El dicho tan común: “en mi humilde opinión”, no es más que orgullo disfrazado. Cuando se explicita la humildad, no se es humilde. Cuando se dice: “yo en realidad son alguien humilde”, no lo está siendo. Porque la humildad no se predica de uno mismo, sino que se practica en el silencio. Si hay humildad en alguien la perciben los demás, pero nadie se puede poner el cartel de “persona humilde”. Por eso las personas humildes pasan realmente desapercibidas, no buscan brillar, y menos por ser “humildes”.
Humildad es autenticidad
La humildad es un signo de madurez psicológica y espiritual, de gran libertad interior. Antes que una serie de actitudes para adoptar, la humildad es un modo de ser y de relacionarse con los demás. Caracteriza al ser humano por el modo de aceptarse a sí mismo y de valorarse.
San Juan Crisóstomo entendía la humildad como “la madre de todas las virtudes”, como su fundamento y raíz. Para San Agustín la humildad “resume todas las formas de vida cristiana”, lo cual nos da una idea de lo lejos que están las formas modernas de devocionalismo y subjetivismo que hacen de la humildad un girar en torno a las propias heridas, al propio ego.
Para la tradición cristiana la humildad es centrarse en Dios y no en uno mismo, es aceptar que no soy el centro del universo y que no todo tiene que girar todo en torno a mí. La humildad la entendían los antiguos maestros de espiritualidad cristiana como un valiente conocimiento de sí mismo que nos hace más humanos y conscientes de nuestra pobreza y limitación, sin querer ser lo que no somos.
“Oh hombre, reconoce que eres hombre; toda tu humildad consiste en conocerte” (San Agustín). Quien es humilde quiere ser mejor, pero no se miente a sí mismo ni a los demás, vive en la verdad. No es pesimista, porque cree que puede cambiar. No es orgulloso, porque asume sus defectos abiertamente, sin dificultad.

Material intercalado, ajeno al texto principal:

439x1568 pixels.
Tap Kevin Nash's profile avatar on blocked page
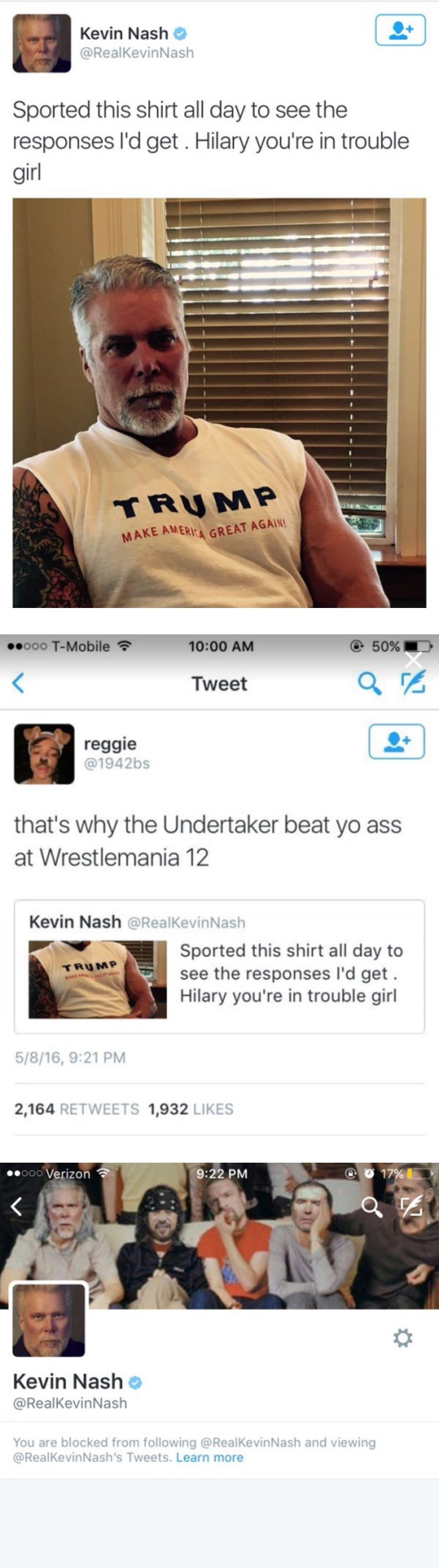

Por otra parte, una persona realmente humilde se alegra por el bien ajeno y por la grandeza que le rodea, está libre de todo complejo y de compararse con otros. El humilde es libre, no necesita que le alaben o que le reconozcan, que le aplaudan o que le elogien sus virtudes, porque sabe quién es y cuál es su valor.
Por eso la verdadera humildad es fuente de confianza, de coraje y de libertad. Quien es humilde no mendiga el reconocimiento y no se desanima cuando le falta, porque su alegría no nace de la opinión ajena. En cambio, el orgullo es sensible a la crítica y se desanima fácilmente. Chesterton consideraba el humor como el fundamento natural de la humildad, porque quien sabe reírse de sí mismo es libre de toda forma de orgullo.
Las personas humildes hacen bien a los demás
La verdadera humildad, vivir en la autenticidad, hace que los demás se sientan a gusto con personas que no están a la defensiva tratando de imponerse artificialmente. Porque las personas humildes saben reconocer cuando se equivocan, saben pedir perdón, buscar ayuda y reconocer públicamente un error. El humilde vive sin miedo a la crítica, porque no necesita disimular ni proteger ninguna imagen falsa de sí mismo. Las personas humildes son agradecidas y empáticas, porque saben compadecerse de los límites ajenos.
No tener miedo de los propios errores, de verlos, de reconocerlos, nos hace capaces de crecer, de madurar. Cuando no sentimos la necesidad de imponer nuestra opinión o de tener siempre la razón, es cuando la humildad aparece en el corazón.
Gracias a esta virtud nos alegramos de poder escuchar a otros y recibir otros puntos de vista sin querer silenciarlos cuando se oponen a nuestras ideas o creencias. Las personas más sabias no suelen hacer alarde de lo que saben, en cambio quienes necesitan mostrarlo revelan su inseguridad y su orgullo.
La verdadera humildad nos hace más humanos, más libres y agradecidos.